PRIVACY POLICY – SILENT MOMENTS

Last updated: 11 February 2026

1. Data Controller

Silent Sessions Oy Business ID: 3592682-3 Bulevardi 11 A 13 00120 Helsinki, Finland Email: contact@silentsessionsofficial.com

Silent Sessions Oy operates under the marketing name Silent Moments and acts as the data controller for personal data described in this Privacy Policy.

2. Scope of This Policy

This Privacy Policy explains how we collect, use, store, and protect personal data in connection with:

  • wellness sessions and events (including Silent Yoga and similar services)

  • bookings and customer communication

  • website use and related services.

We process personal data in accordance with:

  • the EU General Data Protection Regulation (GDPR)

  • applicable Finnish data protection legislation

  • other relevant laws and regulations.

3. Categories of Personal Data Collected

We may collect and process the following categories of personal data:

Identification and Contact Information

  • name

  • email address

  • phone number

  • billing details where applicable.

Booking and Service Data

  • reservation details

  • participation information

  • customer communication records.

Technical Website Data

  • IP address and device/browser information

  • website usage information collected via essential cookies.

We do not intentionally collect health data, sensitive personal data, or personal data through headphones used during sessions.

4. Purposes and Legal Basis for Processing

Personal data is processed for the following purposes:

Contract Performance

  • managing bookings and participation

  • delivering wellness services

  • customer communication.

Legal Obligations

  • accounting and financial reporting requirements

  • compliance with applicable laws.

Legitimate Interests

  • maintaining service quality and security

  • resolving customer service matters

  • improving operational processes.

Personal data will not be used for direct marketing unless explicit consent has been obtained.

5. Sources of Personal Data

Personal data is primarily collected:

  • directly from customers during booking

  • via the website booking system

  • through customer communications.

6. Data Sharing and Transfers

Personal data may be processed by carefully selected service providers, including:

  • website hosting providers (e.g. Squarespace)

  • booking and payment service providers

  • accounting and IT service providers.

Such providers process data only on our behalf and under appropriate contractual safeguards.

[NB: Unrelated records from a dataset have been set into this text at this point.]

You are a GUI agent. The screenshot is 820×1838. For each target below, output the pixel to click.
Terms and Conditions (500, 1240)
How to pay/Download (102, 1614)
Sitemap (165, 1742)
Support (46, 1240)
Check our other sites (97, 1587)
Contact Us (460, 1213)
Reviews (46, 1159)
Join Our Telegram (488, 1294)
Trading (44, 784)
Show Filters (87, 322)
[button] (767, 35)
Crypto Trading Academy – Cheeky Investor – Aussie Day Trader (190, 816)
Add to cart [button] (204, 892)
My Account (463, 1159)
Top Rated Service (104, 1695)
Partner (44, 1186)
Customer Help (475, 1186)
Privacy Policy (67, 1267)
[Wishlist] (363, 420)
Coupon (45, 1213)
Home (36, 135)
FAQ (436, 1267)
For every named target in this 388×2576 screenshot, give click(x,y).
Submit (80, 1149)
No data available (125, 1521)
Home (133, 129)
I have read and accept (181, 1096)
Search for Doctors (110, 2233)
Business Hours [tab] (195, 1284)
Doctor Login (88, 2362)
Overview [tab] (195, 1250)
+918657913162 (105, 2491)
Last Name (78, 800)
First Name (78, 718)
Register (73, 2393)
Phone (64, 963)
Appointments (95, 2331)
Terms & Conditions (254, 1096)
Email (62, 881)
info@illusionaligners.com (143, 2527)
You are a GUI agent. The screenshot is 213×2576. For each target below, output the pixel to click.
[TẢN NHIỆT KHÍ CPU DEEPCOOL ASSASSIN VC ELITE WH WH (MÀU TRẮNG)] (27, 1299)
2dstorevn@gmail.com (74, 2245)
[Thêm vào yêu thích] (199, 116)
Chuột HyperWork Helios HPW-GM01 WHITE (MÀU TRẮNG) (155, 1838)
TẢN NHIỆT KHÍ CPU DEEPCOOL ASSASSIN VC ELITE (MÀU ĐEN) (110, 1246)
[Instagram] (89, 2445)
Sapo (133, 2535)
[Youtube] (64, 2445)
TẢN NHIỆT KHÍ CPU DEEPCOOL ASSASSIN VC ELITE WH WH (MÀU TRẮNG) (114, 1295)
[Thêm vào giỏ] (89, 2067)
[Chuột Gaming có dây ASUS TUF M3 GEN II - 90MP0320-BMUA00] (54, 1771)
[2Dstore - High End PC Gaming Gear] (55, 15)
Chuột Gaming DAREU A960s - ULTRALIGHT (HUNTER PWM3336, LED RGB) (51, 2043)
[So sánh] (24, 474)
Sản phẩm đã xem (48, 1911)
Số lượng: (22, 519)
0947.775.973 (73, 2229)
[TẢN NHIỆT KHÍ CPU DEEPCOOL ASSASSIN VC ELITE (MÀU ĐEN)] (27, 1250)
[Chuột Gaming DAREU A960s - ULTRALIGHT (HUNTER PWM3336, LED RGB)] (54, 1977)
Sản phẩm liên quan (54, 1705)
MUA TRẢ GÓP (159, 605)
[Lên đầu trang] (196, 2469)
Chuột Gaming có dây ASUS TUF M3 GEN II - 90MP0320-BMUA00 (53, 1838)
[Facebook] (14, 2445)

We do not sell personal data or disclose it for third-party marketing purposes.

Where personal data is transferred outside the European Economic Area (EEA), appropriate safeguards such as standard contractual clauses are applied where required.

7. Data Retention

Personal data is retained only as long as necessary for:

  • providing services and managing customer relationships

  • fulfilling legal obligations (e.g. accounting requirements)

  • resolving potential disputes.

Data no longer required is securely deleted or anonymised.

8. Data Security

We implement appropriate technical and organisational measures to protect personal data, including:

  • access control and authentication measures

  • secure systems and data storage

  • organisational confidentiality practices.

Access to personal data is restricted to authorised personnel only.

9. Photography and Event Media

Photos or videos may occasionally be taken during sessions.

Identifiable images or recordings of individuals will not be used for marketing or publication without prior consent.

Participants may request not to appear in such materials.

10. Data of Minors

Participation of minors requires guardian consent.

Where personal data of minors is processed, additional care is taken to ensure compliance with applicable data protection requirements.

11. Data Subject Rights

Under applicable data protection laws, individuals have the right to:

  • access their personal data

  • request correction of inaccurate data

  • request erasure where applicable

  • restrict or object to processing

  • withdraw consent where processing is consent-based

  • lodge a complaint with a supervisory authority.

Requests should be directed to: contact@silentsessionsofficial.com

We aim to respond within one month of receiving a valid request.

12. Cookies and Website Technologies

Our website is hosted on Squarespace and uses cookies and similar technologies to:

  • ensure functionality and security

  • enable booking services

  • maintain website performance

  • analyse general usage trends where applicable.

Further details are provided in our Cookie Policy.

13. Changes to This Privacy Policy

Silent Sessions Oy reserves the right to update this Privacy Policy as necessary to reflect legal, operational, or technical changes.

The latest version will always be available on our website.